Task prompt:
Reproduce the items below word for word, beginning at the line that contains "How do I perform: Open the hamburger" and stopping after the line that contains "click(120, 248)".

Task inputs:
'''

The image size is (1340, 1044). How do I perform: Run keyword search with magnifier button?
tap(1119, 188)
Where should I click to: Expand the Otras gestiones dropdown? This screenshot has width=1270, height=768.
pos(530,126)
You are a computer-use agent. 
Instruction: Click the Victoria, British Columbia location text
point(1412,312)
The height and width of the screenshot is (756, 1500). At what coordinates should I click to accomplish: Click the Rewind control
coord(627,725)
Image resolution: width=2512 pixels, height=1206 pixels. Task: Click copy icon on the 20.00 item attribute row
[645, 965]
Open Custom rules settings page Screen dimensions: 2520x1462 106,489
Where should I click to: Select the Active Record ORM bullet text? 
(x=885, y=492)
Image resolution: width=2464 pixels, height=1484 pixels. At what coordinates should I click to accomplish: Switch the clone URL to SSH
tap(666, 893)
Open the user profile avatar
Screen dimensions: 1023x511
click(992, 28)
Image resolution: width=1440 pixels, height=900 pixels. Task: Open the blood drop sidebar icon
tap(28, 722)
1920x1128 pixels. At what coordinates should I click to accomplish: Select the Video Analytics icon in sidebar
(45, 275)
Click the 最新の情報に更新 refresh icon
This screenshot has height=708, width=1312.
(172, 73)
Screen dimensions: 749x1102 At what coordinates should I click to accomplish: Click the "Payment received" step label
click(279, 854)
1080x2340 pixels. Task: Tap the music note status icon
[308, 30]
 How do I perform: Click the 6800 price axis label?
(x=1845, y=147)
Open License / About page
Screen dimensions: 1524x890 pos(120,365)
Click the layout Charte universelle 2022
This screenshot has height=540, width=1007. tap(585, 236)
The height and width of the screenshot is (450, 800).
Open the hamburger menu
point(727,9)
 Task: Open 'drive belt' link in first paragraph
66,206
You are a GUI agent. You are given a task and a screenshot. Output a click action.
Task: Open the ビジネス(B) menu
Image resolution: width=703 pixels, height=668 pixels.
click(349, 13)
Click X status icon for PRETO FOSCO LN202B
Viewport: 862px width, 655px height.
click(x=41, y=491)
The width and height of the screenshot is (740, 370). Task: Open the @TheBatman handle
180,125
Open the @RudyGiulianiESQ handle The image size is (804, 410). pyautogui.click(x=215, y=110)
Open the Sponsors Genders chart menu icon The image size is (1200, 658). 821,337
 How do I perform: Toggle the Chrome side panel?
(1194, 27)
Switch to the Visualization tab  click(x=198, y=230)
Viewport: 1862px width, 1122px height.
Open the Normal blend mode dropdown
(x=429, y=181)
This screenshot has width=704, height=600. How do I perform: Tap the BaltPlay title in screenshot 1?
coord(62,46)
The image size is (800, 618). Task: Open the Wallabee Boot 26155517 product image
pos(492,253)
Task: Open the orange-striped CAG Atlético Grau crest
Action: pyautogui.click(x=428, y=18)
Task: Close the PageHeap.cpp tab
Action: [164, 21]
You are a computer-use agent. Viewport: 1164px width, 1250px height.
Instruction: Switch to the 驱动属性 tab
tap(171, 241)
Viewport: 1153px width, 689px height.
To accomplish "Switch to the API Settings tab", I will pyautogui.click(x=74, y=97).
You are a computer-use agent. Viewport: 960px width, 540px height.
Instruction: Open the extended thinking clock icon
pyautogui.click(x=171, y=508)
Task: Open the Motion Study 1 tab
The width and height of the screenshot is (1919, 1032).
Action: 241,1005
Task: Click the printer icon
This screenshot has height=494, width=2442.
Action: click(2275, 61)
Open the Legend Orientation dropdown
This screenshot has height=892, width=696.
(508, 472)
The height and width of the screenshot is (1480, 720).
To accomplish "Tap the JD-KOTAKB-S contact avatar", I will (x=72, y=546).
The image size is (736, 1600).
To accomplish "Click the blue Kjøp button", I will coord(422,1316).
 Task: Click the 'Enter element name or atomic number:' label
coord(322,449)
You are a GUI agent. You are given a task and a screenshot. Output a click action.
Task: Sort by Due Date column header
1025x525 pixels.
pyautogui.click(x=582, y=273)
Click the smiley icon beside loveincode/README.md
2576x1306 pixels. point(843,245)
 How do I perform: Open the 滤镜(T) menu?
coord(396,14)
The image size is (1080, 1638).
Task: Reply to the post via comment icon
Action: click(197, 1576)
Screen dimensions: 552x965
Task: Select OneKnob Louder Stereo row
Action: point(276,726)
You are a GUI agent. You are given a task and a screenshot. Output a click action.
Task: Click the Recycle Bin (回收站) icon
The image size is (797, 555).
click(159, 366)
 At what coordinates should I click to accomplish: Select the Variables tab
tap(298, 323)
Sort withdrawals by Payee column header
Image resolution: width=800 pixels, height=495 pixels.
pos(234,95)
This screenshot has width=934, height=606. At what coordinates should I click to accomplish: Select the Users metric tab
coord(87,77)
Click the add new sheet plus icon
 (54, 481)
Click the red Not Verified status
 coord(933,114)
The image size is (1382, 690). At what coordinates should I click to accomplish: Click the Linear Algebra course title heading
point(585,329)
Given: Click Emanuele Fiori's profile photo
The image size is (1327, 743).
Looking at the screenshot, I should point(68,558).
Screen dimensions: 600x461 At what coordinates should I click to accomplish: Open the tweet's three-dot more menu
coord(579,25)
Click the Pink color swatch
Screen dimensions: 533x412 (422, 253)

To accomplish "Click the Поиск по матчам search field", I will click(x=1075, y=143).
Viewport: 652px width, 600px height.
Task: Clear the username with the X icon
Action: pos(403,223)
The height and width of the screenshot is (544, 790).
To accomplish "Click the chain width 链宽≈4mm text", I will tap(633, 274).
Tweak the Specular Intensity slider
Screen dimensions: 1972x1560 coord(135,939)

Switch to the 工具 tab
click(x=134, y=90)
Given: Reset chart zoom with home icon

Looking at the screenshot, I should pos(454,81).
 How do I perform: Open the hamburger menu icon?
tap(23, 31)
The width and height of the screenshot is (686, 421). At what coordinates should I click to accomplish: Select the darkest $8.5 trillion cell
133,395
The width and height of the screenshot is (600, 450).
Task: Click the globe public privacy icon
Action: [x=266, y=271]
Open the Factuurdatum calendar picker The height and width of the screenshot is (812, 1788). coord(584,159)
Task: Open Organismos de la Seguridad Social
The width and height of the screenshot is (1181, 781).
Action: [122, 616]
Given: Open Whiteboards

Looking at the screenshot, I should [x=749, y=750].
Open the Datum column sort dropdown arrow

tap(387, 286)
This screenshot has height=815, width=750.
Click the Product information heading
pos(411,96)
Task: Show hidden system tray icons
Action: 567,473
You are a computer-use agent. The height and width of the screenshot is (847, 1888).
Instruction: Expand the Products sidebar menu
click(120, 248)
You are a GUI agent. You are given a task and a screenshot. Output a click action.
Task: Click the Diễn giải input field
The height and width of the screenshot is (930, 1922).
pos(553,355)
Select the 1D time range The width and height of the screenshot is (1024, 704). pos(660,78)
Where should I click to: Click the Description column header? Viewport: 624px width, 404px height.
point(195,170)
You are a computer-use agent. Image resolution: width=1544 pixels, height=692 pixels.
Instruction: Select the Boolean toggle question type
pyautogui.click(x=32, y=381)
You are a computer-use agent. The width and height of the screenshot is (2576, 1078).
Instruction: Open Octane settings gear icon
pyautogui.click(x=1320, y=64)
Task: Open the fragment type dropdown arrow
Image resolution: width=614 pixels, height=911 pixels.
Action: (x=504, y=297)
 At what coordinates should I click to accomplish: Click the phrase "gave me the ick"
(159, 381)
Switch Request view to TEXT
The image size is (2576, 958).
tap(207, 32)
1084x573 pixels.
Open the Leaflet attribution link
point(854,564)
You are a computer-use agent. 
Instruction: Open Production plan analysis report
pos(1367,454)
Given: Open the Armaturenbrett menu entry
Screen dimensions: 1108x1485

'''

Answer to this problem:
 How do I perform: Open the hamburger menu icon?
tap(23, 31)
The width and height of the screenshot is (686, 421). At what coordinates should I click to accomplish: Select the darkest $8.5 trillion cell
133,395
The width and height of the screenshot is (600, 450).
Task: Click the globe public privacy icon
Action: [x=266, y=271]
Open the Factuurdatum calendar picker The height and width of the screenshot is (812, 1788). coord(584,159)
Task: Open Organismos de la Seguridad Social
The width and height of the screenshot is (1181, 781).
Action: [122, 616]
Given: Open Whiteboards

Looking at the screenshot, I should [x=749, y=750].
Open the Datum column sort dropdown arrow

tap(387, 286)
This screenshot has height=815, width=750.
Click the Product information heading
pos(411,96)
Task: Show hidden system tray icons
Action: 567,473
You are a computer-use agent. The height and width of the screenshot is (847, 1888).
Instruction: Expand the Products sidebar menu
click(120, 248)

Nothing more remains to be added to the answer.